→ **WHAT TO WORK ON**: Each line from the one holding "The width and" through the end of the records should be returned exactly, while pictures are skipped.
[Start of Attachment]
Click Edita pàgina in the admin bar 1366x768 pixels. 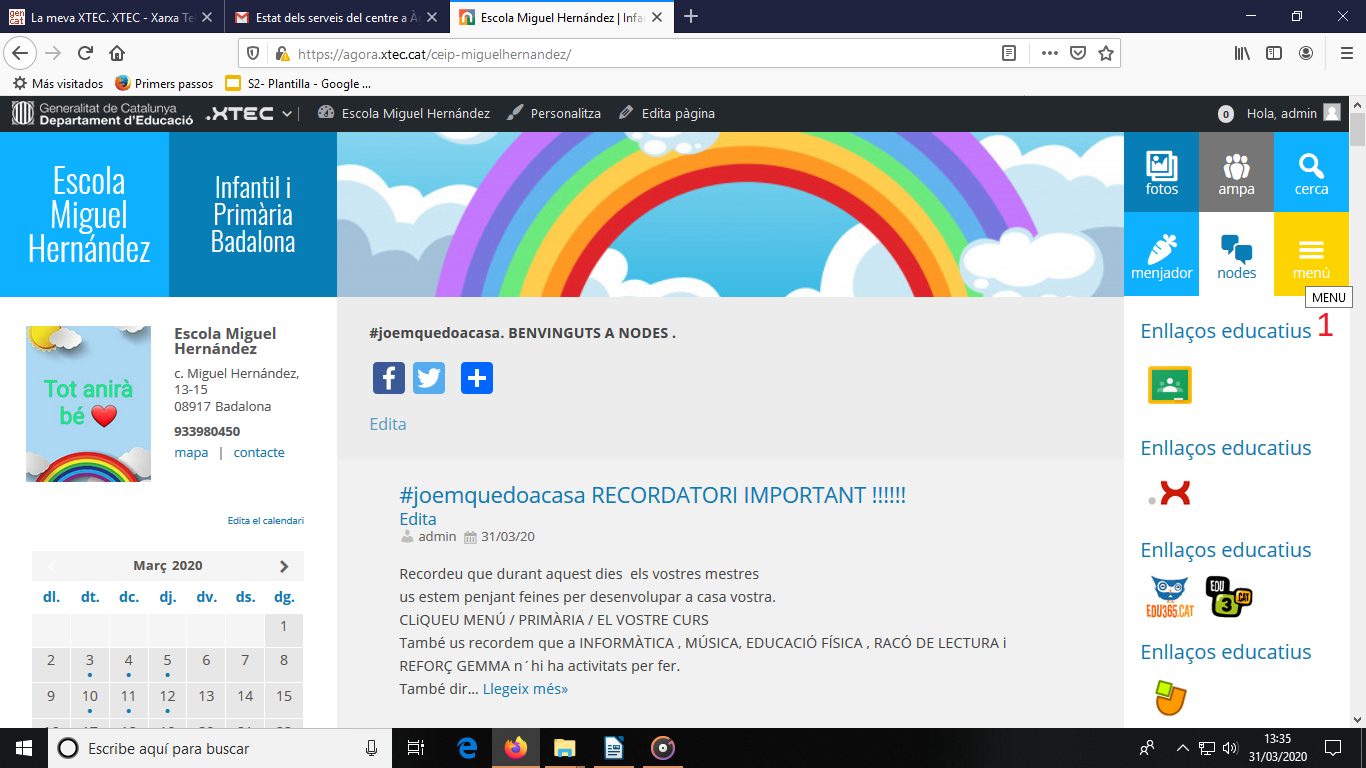677,114
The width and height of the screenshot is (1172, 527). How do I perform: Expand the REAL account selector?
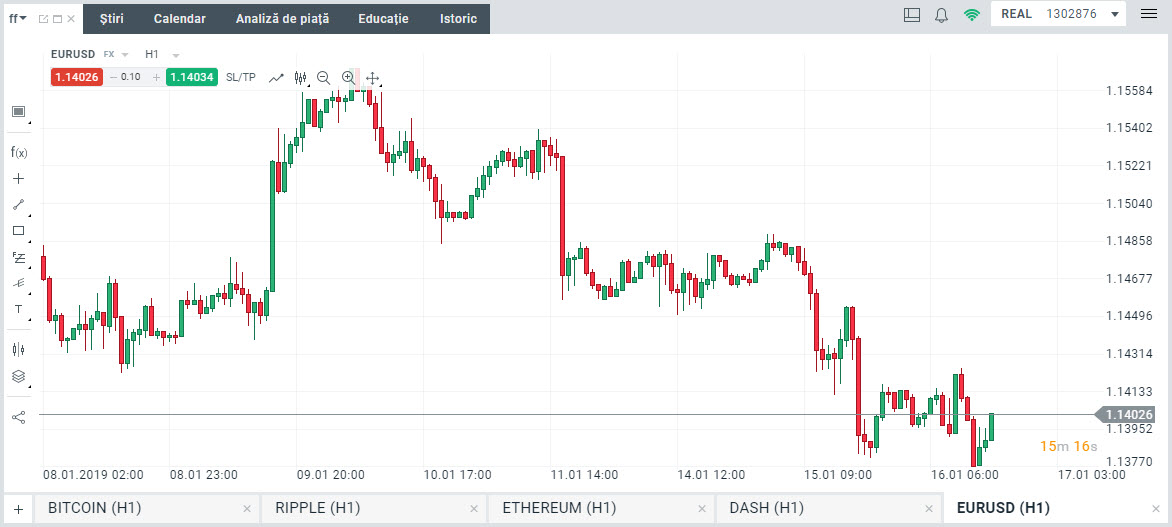pyautogui.click(x=1114, y=15)
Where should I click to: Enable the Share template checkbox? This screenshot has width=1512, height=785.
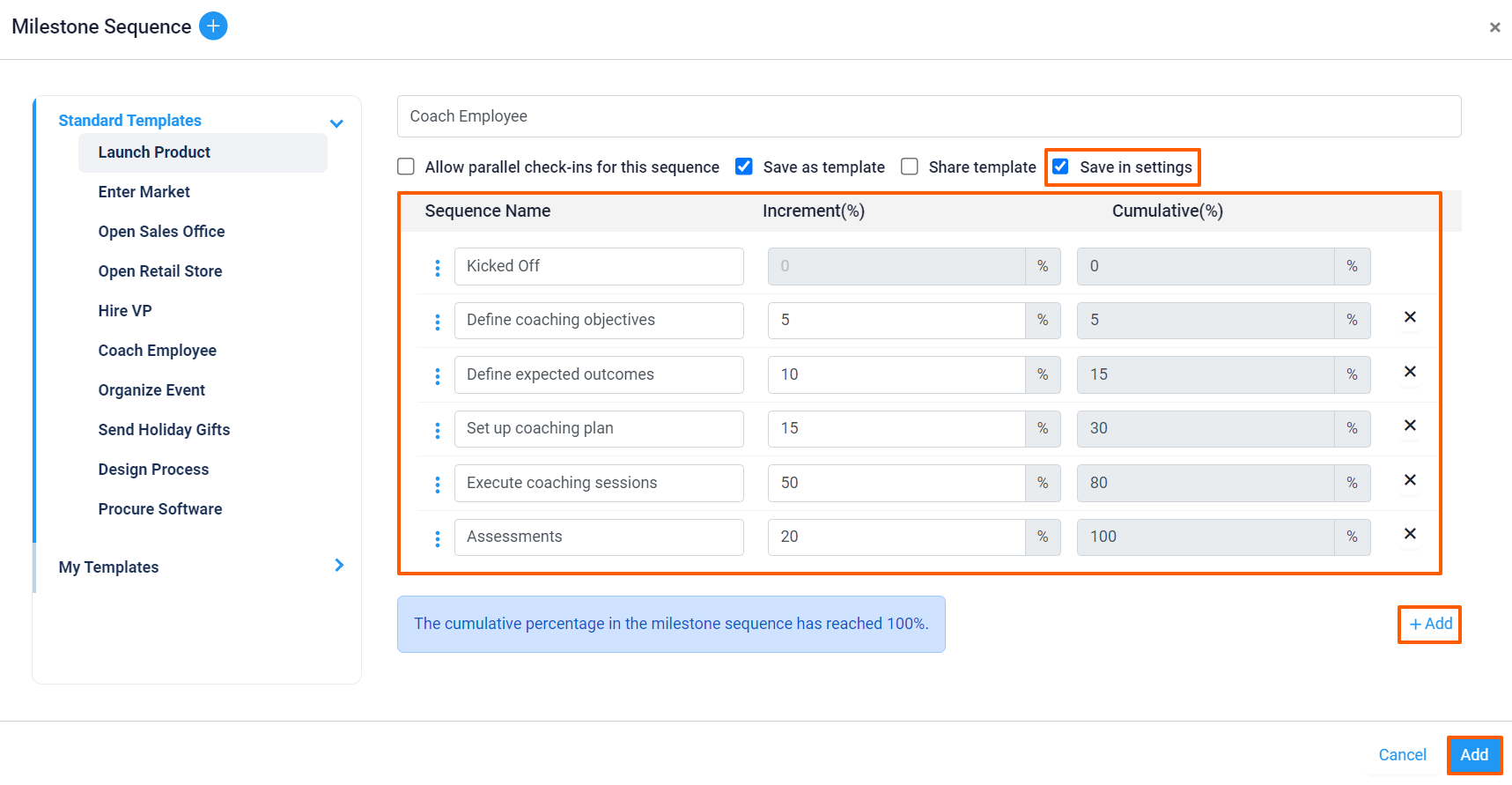pyautogui.click(x=909, y=167)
[End of Attachment]
→ **RESPONSE TO THE EXERCISE**:
The width and height of the screenshot is (1172, 527). How do I perform: Expand the REAL account selector?
pyautogui.click(x=1114, y=15)
Where should I click to: Enable the Share template checkbox? This screenshot has width=1512, height=785.
pyautogui.click(x=909, y=167)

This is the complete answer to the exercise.